His buddy, clearly possessed with the same tankful of smarts, had probably tried to stop him, lunging forward and slipping off the chair. The hero now dangled half on, half off the chair, his arms wrapped around the bar, his leg hooked on the seat, his boot wedged in to the side rail to secure him. Still, the kid was perilously close to joining his buddy below in a pile of broken bones.

Gage snapped out of his gear in seconds, lifted off his goggles, and dropped beside the kid who writhed in pain in the snow, his leg brutally twisted under him.

“Ski patrol. I’m here to help,” Gage said. He didn’t want to move the kid or splint his leg until he could get a neck collar on him. However, blood already saturated his gray ski pants, and the protruding bulk of bone from above his knee suggested a compound fracture.

“What’s your name?” Gage pulled off the kid’s mitten and reached for a pulse.
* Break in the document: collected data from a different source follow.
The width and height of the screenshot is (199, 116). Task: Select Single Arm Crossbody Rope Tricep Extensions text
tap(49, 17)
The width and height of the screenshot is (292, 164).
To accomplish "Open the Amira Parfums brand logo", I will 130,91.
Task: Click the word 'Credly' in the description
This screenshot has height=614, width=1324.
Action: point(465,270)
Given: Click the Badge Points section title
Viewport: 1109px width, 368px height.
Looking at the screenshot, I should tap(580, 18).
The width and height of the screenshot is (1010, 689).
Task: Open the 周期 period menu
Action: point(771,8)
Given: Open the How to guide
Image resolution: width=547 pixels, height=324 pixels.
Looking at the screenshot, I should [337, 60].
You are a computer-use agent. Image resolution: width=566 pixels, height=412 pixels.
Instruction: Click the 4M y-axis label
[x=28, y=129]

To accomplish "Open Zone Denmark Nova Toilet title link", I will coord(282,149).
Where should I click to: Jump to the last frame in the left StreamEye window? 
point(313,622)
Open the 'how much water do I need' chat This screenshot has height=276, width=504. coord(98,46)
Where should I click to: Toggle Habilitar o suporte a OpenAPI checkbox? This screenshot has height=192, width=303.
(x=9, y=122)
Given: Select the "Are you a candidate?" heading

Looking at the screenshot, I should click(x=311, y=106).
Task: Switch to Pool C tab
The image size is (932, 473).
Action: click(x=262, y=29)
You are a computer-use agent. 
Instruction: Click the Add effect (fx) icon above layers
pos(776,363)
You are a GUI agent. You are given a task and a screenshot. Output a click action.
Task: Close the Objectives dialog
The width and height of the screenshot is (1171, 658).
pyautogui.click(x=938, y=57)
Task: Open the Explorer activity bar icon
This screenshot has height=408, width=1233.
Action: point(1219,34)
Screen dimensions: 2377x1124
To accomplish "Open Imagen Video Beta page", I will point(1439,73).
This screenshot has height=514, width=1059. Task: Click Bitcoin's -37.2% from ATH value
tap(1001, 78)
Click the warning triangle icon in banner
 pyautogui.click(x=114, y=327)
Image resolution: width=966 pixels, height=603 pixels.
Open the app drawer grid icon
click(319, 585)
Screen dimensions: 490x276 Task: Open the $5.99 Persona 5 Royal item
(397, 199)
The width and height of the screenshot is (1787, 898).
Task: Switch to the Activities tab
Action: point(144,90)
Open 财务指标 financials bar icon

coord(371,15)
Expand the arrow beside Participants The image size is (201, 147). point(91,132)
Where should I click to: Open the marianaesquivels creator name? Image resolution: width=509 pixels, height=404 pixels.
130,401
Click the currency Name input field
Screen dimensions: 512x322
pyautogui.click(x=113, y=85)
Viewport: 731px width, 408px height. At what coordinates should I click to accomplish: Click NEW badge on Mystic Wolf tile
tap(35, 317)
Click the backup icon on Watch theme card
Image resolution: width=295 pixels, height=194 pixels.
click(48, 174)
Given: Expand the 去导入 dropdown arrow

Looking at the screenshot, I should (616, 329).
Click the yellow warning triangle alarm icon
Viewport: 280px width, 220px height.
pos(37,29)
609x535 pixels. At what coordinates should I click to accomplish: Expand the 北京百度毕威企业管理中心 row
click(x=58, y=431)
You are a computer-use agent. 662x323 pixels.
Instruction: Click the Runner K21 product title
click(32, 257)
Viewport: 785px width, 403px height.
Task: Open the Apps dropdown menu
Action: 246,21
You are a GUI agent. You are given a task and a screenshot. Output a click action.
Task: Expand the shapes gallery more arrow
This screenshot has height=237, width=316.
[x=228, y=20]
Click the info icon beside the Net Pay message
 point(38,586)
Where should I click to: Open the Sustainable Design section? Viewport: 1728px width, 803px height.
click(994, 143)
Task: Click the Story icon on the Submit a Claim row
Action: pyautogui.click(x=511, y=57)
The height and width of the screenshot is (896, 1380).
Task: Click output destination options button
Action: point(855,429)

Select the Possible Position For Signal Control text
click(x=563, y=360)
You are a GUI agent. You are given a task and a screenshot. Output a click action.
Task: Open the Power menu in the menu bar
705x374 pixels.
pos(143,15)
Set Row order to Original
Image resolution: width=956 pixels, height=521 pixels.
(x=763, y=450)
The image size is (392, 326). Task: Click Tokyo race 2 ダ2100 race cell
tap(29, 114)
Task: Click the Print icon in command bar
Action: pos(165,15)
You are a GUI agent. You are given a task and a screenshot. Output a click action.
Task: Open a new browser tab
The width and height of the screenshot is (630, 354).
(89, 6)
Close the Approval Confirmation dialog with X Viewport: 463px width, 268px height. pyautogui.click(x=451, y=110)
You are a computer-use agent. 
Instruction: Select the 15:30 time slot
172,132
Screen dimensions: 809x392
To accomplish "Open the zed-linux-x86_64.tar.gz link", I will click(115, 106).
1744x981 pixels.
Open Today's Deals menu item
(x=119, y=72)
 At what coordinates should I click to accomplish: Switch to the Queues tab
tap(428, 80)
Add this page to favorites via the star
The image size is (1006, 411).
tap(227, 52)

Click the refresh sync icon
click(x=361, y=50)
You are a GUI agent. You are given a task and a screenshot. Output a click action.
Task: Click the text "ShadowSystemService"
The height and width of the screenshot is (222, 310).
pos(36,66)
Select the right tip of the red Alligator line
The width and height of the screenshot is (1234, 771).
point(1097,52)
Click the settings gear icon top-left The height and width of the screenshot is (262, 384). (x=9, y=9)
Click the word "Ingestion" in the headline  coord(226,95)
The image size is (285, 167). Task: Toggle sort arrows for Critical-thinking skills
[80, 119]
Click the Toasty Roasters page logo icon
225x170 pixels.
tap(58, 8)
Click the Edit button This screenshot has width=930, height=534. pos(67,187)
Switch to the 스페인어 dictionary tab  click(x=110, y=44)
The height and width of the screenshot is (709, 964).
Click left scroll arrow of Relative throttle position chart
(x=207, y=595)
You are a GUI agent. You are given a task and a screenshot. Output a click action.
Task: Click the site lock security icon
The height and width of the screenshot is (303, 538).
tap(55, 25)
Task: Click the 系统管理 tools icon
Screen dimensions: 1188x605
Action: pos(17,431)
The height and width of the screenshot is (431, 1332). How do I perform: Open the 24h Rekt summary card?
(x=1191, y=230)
“Hunter Corbin.” He wore a ski helmet, and blond hair trickled out the sides and back.

“How old are you?” Gage timed the beats. A little high and thready.

“Fifteen. It’s my first time out West.”

“Your parents around?” Gage kept his voice even, calm.

In the meantime, Hunter’s friend dangled, screaming, forty feet overhead.

Gage wanted to feel sorry for Hunter, but whatever had possessed the kid to—

“They’re at the bottom.” He groaned, tears filling his eyes. “My cell phone. It fell—I wanted to get it before it got lost. It’s a brand-new iPhone.”

Gage took out his radio. “Ski patrol, this is Watson. I have a fifteen-year-old male with what looks like a compound femur fracture. Possible neck injury. I need a dual sled, a neck collar, leg splint, and a lift rescue team.” He looked up. “And fast.”

“Copy, Watson. We have a team on the express lift en route.”

The express lift, on the other side of the mountain. Ten minutes, at least.

Gage glanced up at the dangling victim, assessing. “What’s your friend’s name, Hunter?”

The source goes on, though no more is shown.